Verilen görev a >>
Aşağıdaki Ma'rûf-ı Kerhî hakkındaki metni baştan sona, hiçbir değişiklik yapmadan geri ver.

Metin alıntısı >>
╭──

Beddua
yerine dua...
Ma'rûf-ı
Kerhi Hazretleri bir gün talebelerini toplar Dicle kenarındaki
hurmalıklara çekilir sohbet ederler. Bu esnada nehirden bir kayık
geçer.
İçinde birkaç bıçkın genç. Hem içki içerler, hem şarkı söylerler. Bir
ara
hepten şirazeden çıkar, naralar atarlar. Talebeler bu edepsizliğe çok
bozulur.
Hatta içlerinden bazıları
-Ah şu kayık bir devrilse de günlerini
görseler, derler
Ardarda
patlayan kahkahalardan ders yapılamaz olunca mübarek
o yana döner. Ellerini açar ve;
- Ya Rabbi, Sen bu kullarını
dünyada
neşelendirdiğin gibi ahirette de neşelendir. Onlara hidayet ve
istikamet
nasip eyle, der.
İşte tam o
sıra gençlerden biri sahildeki sohbetin farkına
varır, arkadaşlarını uyarır. Mübareği görünce derlenir toparlanırlar.
Hatta
sazlarını kırar, destileri suya atarlar. Mahçup mahçup gelir, Şeyh
Mar'uf'un
ellerine kapanırlar. O günden sonra sohbetin müdavimlerinden olurlar.
OYUNCAK SATIN ALACAĞIM
Sırrî-yi Sekâtî anlatıyor:
Bir bayram günü hazreti Ma'rûf'u hurma
toplarken gördüm ve;
- Bunları ne yapacaksın?diye sordum.
O da;
-Şu çocuğu
ağlarken gördüm ve niçin ağladığını sordum. Bana yetim olup anne ve
babasının olmadığını, arkadaşlarının yeni elbiseleri ve oyuncakları
olup kendisinin olmadığını söyledi. Şimdi bunları toplayıp satacağım,
ağlamayıp oynaması için ona oyuncak satın alacağım, dedi.

╰──

Alıştırma girdisi >>
╭──

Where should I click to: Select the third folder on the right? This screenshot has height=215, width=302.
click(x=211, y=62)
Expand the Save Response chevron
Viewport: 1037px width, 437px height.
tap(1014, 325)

╰──

Verilen görev b >>
Yukarıdaki kayıtların tüm satırlarını eksiksiz ve değiştirmeden yeniden yaz.

Doğru sonuç a >>
Beddua
yerine dua...
Ma'rûf-ı
Kerhi Hazretleri bir gün talebelerini toplar Dicle kenarındaki
hurmalıklara çekilir sohbet ederler. Bu esnada nehirden bir kayık
geçer.
İçinde birkaç bıçkın genç. Hem içki içerler, hem şarkı söylerler. Bir
ara
hepten şirazeden çıkar, naralar atarlar. Talebeler bu edepsizliğe çok
bozulur.
Hatta içlerinden bazıları
-Ah şu kayık bir devrilse de günlerini
görseler, derler
Ardarda
patlayan kahkahalardan ders yapılamaz olunca mübarek
o yana döner. Ellerini açar ve;
- Ya Rabbi, Sen bu kullarını
dünyada
neşelendirdiğin gibi ahirette de neşelendir. Onlara hidayet ve
istikamet
nasip eyle, der.
İşte tam o
sıra gençlerden biri sahildeki sohbetin farkına
varır, arkadaşlarını uyarır. Mübareği görünce derlenir toparlanırlar.
Hatta
sazlarını kırar, destileri suya atarlar. Mahçup mahçup gelir, Şeyh
Mar'uf'un
ellerine kapanırlar. O günden sonra sohbetin müdavimlerinden olurlar.
OYUNCAK SATIN ALACAĞIM
Sırrî-yi Sekâtî anlatıyor:
Bir bayram günü hazreti Ma'rûf'u hurma
toplarken gördüm ve;
- Bunları ne yapacaksın?diye sordum.
O da;
-Şu çocuğu
ağlarken gördüm ve niçin ağladığını sordum. Bana yetim olup anne ve
babasının olmadığını, arkadaşlarının yeni elbiseleri ve oyuncakları
olup kendisinin olmadığını söyledi. Şimdi bunları toplayıp satacağım,
ağlamayıp oynaması için ona oyuncak satın alacağım, dedi.

Doğru sonuç b >>
Where should I click to: Select the third folder on the right? This screenshot has height=215, width=302.
click(x=211, y=62)
Expand the Save Response chevron
Viewport: 1037px width, 437px height.
tap(1014, 325)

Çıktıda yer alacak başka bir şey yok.